Access means available, discoverable (descriptions, but also search systems), and respectful of restrictions and legal obligations, from donation agreements to privacy laws to freedom of information (if you're a public sector archive). I like to call this "Appropriate Access."
The most commonly cited workflow for digital archiving is the Open Archival Information System reference model, also called the OAIS model. BUT this model is ONLY about processing digital records. It doesn't talk about how to ingest them or how to provide appropriate access.
So while I don't want to talk about how digital stuff is donated to an archive, I have to because integrity and blah blah blah. I am only going to talk about the technical side and not the admin side.
Digitized and born digital materials come in many different file formats and on many carriers or points of transfer. You can get floppy disks, CDs, USB keys, external hard drives, entire computers, email attachments, transfers of materials from the cloud, etc.
In ALL of these cases, you need to do two things: 1) make sure that you received what they intended to send you (no extra or hidden files they did not intend to transfer but that all the files they did intend to transfer were included). Confirm the contents with the donor.
2) make sure that you received what they sent you (as in, make sure none of the bits and bytes that make up the digital files got lost along the way. This is the digital version of making sure a box wasn't lost in the mail).
The combination of these two things ensures the INTEGRITY of the donation. Make sure your donor signs off on EVERYTHING. Their job isn't done until you know you have what you were supposed to get and that its all there. This is part of the paper work of digital donations.
Format Identification: now, this can actually come before you finish finalizing w your donor or after, depends on your institution. Formats matter a lot for preservation. You need to know what you have if you want to take care of it.

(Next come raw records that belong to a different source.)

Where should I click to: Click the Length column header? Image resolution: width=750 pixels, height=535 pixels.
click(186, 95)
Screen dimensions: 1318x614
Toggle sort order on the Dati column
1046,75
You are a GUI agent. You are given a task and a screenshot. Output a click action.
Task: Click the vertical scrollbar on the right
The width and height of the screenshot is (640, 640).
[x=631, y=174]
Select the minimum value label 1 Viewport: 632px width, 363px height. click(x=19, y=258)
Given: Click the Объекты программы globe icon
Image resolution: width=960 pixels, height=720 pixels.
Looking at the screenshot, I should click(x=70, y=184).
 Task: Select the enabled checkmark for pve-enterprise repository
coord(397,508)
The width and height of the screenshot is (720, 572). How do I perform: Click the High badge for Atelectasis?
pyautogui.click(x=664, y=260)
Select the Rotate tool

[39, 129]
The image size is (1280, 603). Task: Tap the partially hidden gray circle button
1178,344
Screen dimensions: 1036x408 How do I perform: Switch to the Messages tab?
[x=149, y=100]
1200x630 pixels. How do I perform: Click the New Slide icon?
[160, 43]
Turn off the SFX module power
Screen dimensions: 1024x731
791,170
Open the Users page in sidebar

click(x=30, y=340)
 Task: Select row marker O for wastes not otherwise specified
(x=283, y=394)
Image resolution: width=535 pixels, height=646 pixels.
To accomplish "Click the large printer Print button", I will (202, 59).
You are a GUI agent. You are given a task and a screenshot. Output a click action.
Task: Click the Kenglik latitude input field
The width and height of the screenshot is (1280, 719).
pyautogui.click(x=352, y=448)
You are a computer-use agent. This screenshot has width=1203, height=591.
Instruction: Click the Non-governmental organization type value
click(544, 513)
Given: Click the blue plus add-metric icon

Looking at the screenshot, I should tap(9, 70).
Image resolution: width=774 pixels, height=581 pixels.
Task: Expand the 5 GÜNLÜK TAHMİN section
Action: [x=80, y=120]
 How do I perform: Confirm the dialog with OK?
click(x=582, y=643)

Formats are the equivalent of knowing the difference between nitrate film (needs to be kept cold) (ok there is more to it than that, but for simplicity, that is a basic requirement) and glass plate slides (which can't freeze or they become brittle and can crack). It matters!
Some place have what are called Format Registries. Here is Simon Fraser University Archives' format registry: sfu.ca/content/dam/sf…. Format registries lay out what are preferred and acceptable formats for different types of documents. This informs preservation.
So what is digital preservation? Roughly speaking it can be broken into 2 parts: bitstream and renderability. Digital stuff (ALL digital stuff) is written in 1s and 0s, called bits. The bitstream is all of the bits that go into making a file.
Renderability (no idea if this is what anyone else calls it, but its what I call it) is being able to open a file and have it look right. Digital files are complicated. They need operating systems and multiple layers of software to line up for them to be opened.
Remember that digital files (even those in the cloud) are stored on something physical, too. "Cloud" storage is just a server farm. It still exists somewhere concrete. Servers can crash or get flooded or get broken in half. Vandalism and accidents and weather happen.
(cloud storage server farms are often backed up multiple times in different locations so that even if the power goes out of the building burns to the ground all your stuff isn't lost.)
Remember how at the beginning I said it was important to make sure all the bits and bytes got transferred to your institution? That's the bitstream. One of the ways to check it is to create a checksum (also called a hash) and compare it before and after transfer.
Bits and bytes can be missing for a few different reasons, usually during a transfer, but that can also happen randomly: this is called bit rot. Sometimes its a hardware issue, sometimes its a transcription error and sometimes its an ???? error.
Dropping bits can have no effect on the renderability of a file or it can corrupt the entire file. It can be hard to tell what is going to happen and it depends on which specific bits rot away.
So the first part of preservation is this: keeping your bitstream intact. Keep it duplicated multiple times. Check on all of them to make sure that what you put onto the storage medium (on the bit level) is still there. Make sure they all match. Replace those that have corrupted.
Even though that part seems hard, it is actually the easier part of digital preservation. The harder part is keeping your files renderable. Operating systems and softwares change. They are updated constantly. a ".doc" file from 1995 and one from 2018 are not the same.
Some formats are locked to certain proprietary softwares (like autocad for architecture and interior design work). Some are open or have lots of softwares that can read them (PDF for example). Some have been stable for decades (WAVE) and some haven't (video formats, for example)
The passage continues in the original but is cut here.